Fakat roman(cın)ın saplanıp kaldığı "kurtuluş telaşı" içerisinde bu temaların değerlendirilemediğini gözlemlemek zor değil. Yazar, kendini ister istemez "TR distopyasının" içine sıkıştırdığı kahramanlarıyla özdeşleştirdiğinden olsa gerek, onları çok acele bir kurtuluşa vardırmaya çalışıyor, bir tür "hızlandırılmış Türkiye simülasyonu"na sokarak. Oysa kurtuluş o kadar kolay değil, çizgisel değil bir kere: Boş umutlar, farklı taktikler, ileri sıçramalar ve geri gidişler, iktidarın içinde ve halkın arasında kendi doğalarına özgü çatışmalar, ayrılıklar. Yazar en küçük olayların bile mikroskopik detaylarını bulup çıkarırken bu simülasyon hızlandırma esnasında o kadar çok detayı kaybediyor ki, kötüler de iyiler de çok stereotipik kalıyor. 

(Bu noktada şöyle sorulabilir: Etrafımıza baktığımızda, söz gelimi takıntılı olduğu eski sevgilisine "Ya benimsin ya kara toprağın" diyen potansiyel katil erkekler görmüyor muyuz ki, bu karakterin aynısına bir romanda rastladığımızda "stereotipik" deyip geçiyoruz? 

Cevap şöyle olmalı: Evet görüyoruz, ama sanatta bunun tekrarını değil, bir alt detay seviyesinde bu adamın yaşadığı çelişkileri, çakılı kaldığı travmaları, kadın düşmanlığının metastaz yaptığı başka alanları görmek de istiyoruz, tek boyutlu olmasıyla yetinemiyoruz.)

***

Bu yüzden, dedim kitabı bitirdikten sonra bir özeleştiri de vererek, belki de yazarlar üzerindeki "politik ol, sorumluluk al!" baskısını biraz gevşetmeliyiz. Bırakalım bize hayata (ve elbette ki siyasete de) dair gözlem ve önerilerini bambaşka zamanlara, kişilere, coğrafyalara bakarak da anlatabilsinler. "Hep bugüne dair" olma arzusu, bugünü ıskalatıyor işte, belli ki.
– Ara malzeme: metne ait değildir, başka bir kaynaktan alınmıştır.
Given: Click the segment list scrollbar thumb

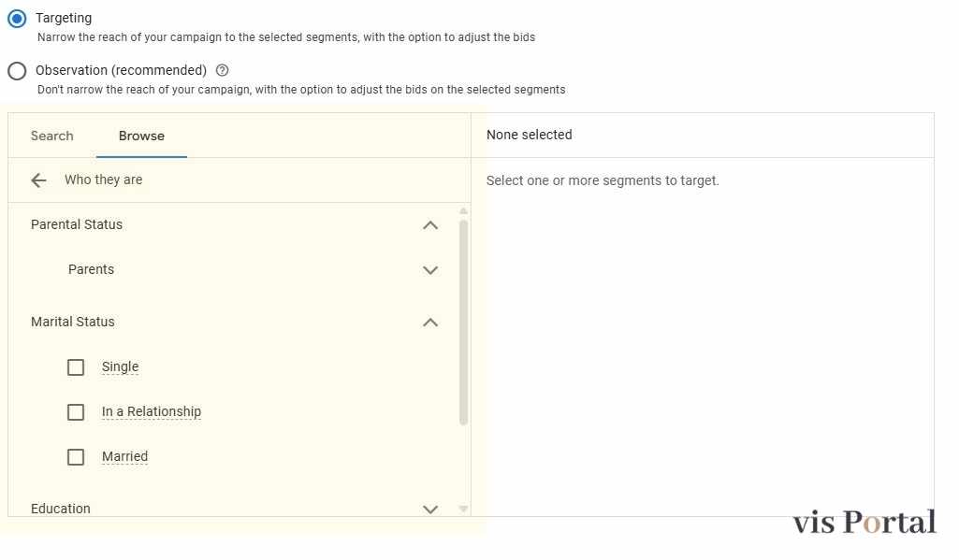Looking at the screenshot, I should (464, 323).
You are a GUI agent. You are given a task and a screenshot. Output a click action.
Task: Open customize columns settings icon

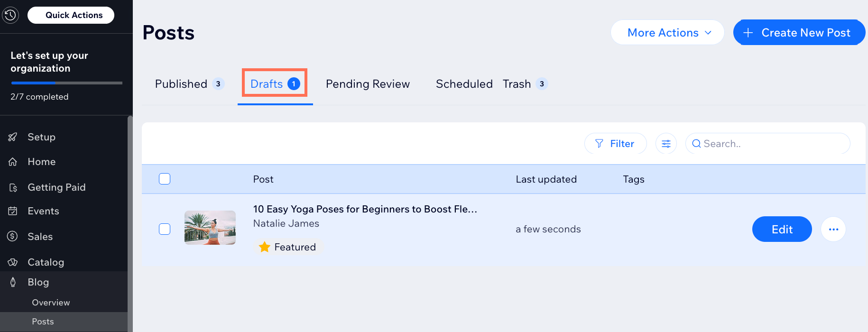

Bu nedenle belki de Türkiye'nin bir "depremler ülkesi" olduğunu artık kabul etmeli ve depremle yaşamaya alışmalıyız. Depremden değil, bizi depreme karşı yine güçlü kılacak başka şeylerden, mesela doğadan, mimariden söz açmalıyız. 

Ben Aslı Biçen'i tabii ki yine de okumaya devam edeceğim, böyle güçlü bir dille kolay kolay karşılaşılmıyor. Ve umarım kurtuluş telaşımızın bir nebze olsun azaldığı günler yakındır da, bir gün başyapıtını da okuyabilirim. En güzel Aslı Biçen kitabı, henüz yazılmadı.


*Kitabın ilk baskı tarihi 2008, yazı boyunca "Bugünün TR'si" vs. derken bu 12 yıllık sapmanın farkındayım elbette. Fakat romanda Türkiye'ye dair tespitlerin sadeliği 2008 ve 2020 yılları arasında bir fark arama gayretini boşa düşürüyor. Bazı makro-politik dertlerimiz ezelden çözümsüz olduğundan, bu roman söz gelimi 1946 Türkiyesinde de yazılmış olabilirdi.